**REQUIREMENT:** The reply should hold every entry exactly as written and none of the pictures.

===== MATERIAL FOR THIS TASK =====

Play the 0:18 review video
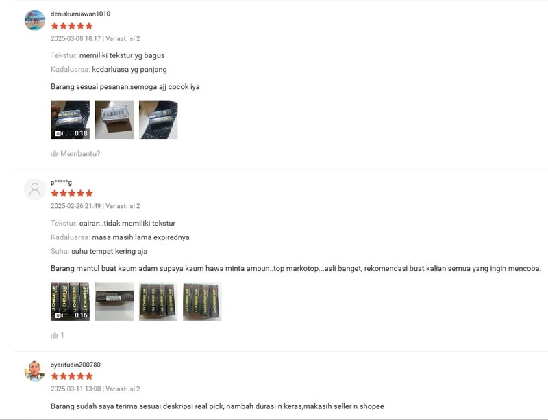Image resolution: width=548 pixels, height=420 pixels. click(x=71, y=120)
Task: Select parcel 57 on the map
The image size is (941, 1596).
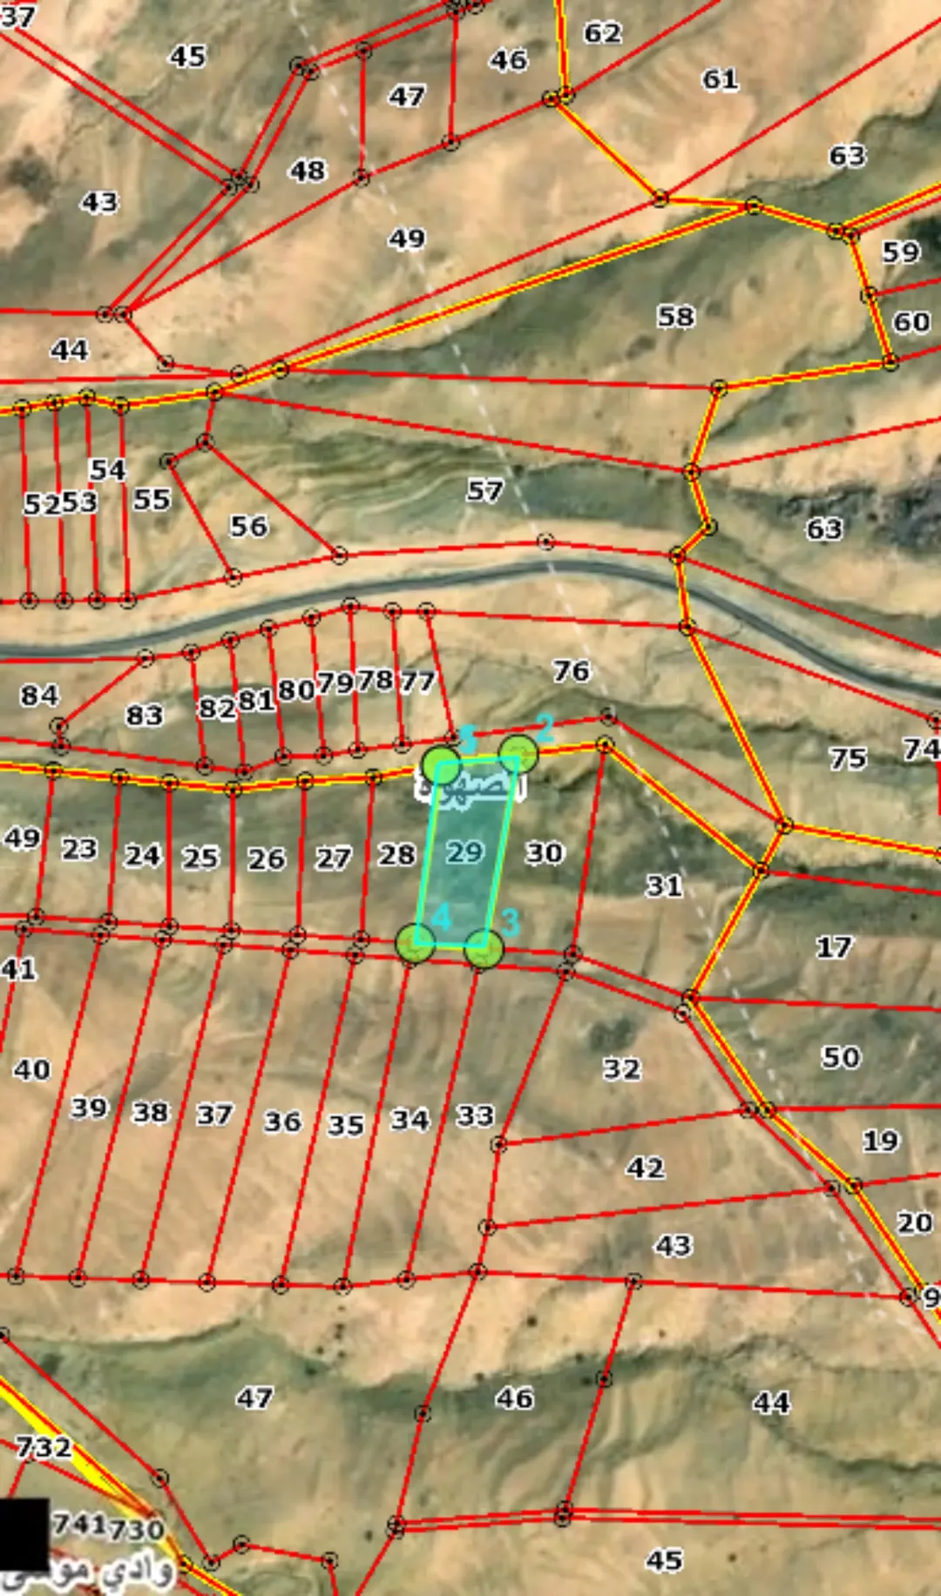Action: [x=484, y=491]
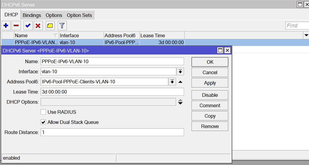
Task: Open the Interface dropdown list
Action: coord(180,71)
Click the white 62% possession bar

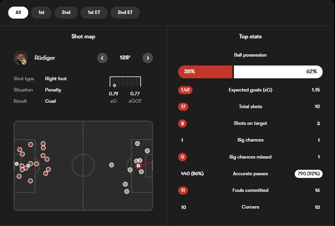[278, 72]
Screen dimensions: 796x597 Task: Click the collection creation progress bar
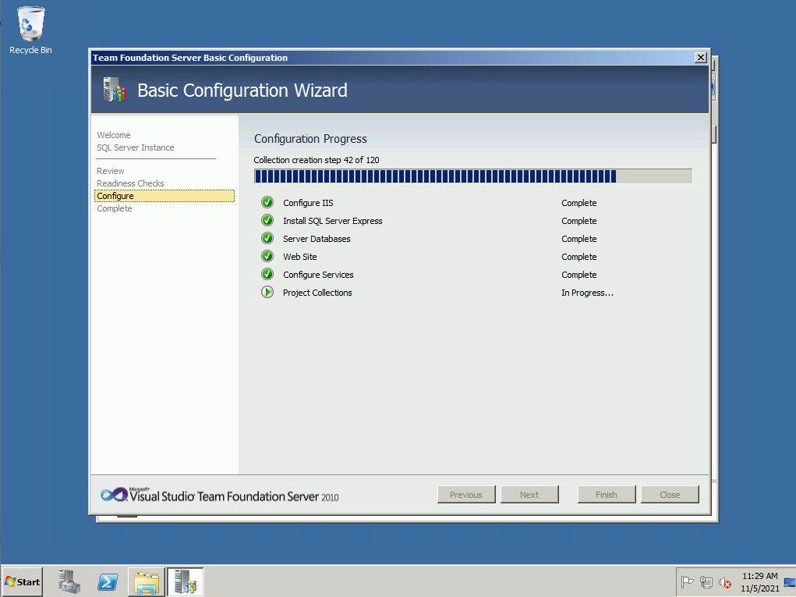(472, 176)
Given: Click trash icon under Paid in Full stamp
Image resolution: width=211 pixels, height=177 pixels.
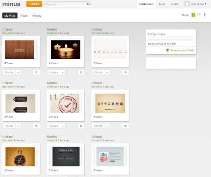Looking at the screenshot, I should [x=81, y=126].
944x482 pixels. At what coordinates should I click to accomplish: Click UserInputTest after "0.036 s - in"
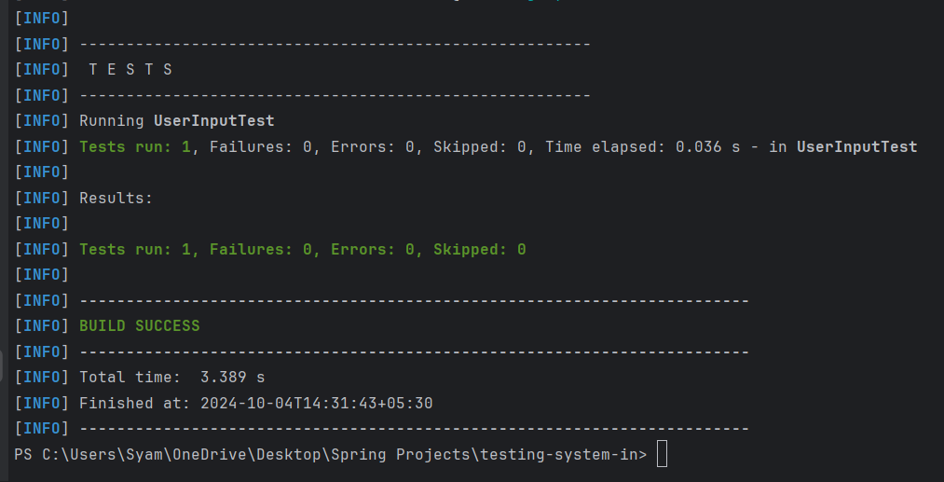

=====

**SOLUTION:**
Play the 0:18 review video
Image resolution: width=548 pixels, height=420 pixels. click(x=71, y=120)
Task: Select parcel 57 on the map
The image size is (941, 1596).
Action: [x=484, y=491]
Task: Open the Interface dropdown list
Action: coord(180,71)
Click the white 62% possession bar

[278, 72]
Screen dimensions: 796x597 Task: Click the collection creation progress bar
(472, 176)
Given: Click trash icon under Paid in Full stamp
Image resolution: width=211 pixels, height=177 pixels.
Looking at the screenshot, I should [x=81, y=126].
944x482 pixels. At what coordinates should I click to accomplish: Click UserInputTest after "0.036 s - in"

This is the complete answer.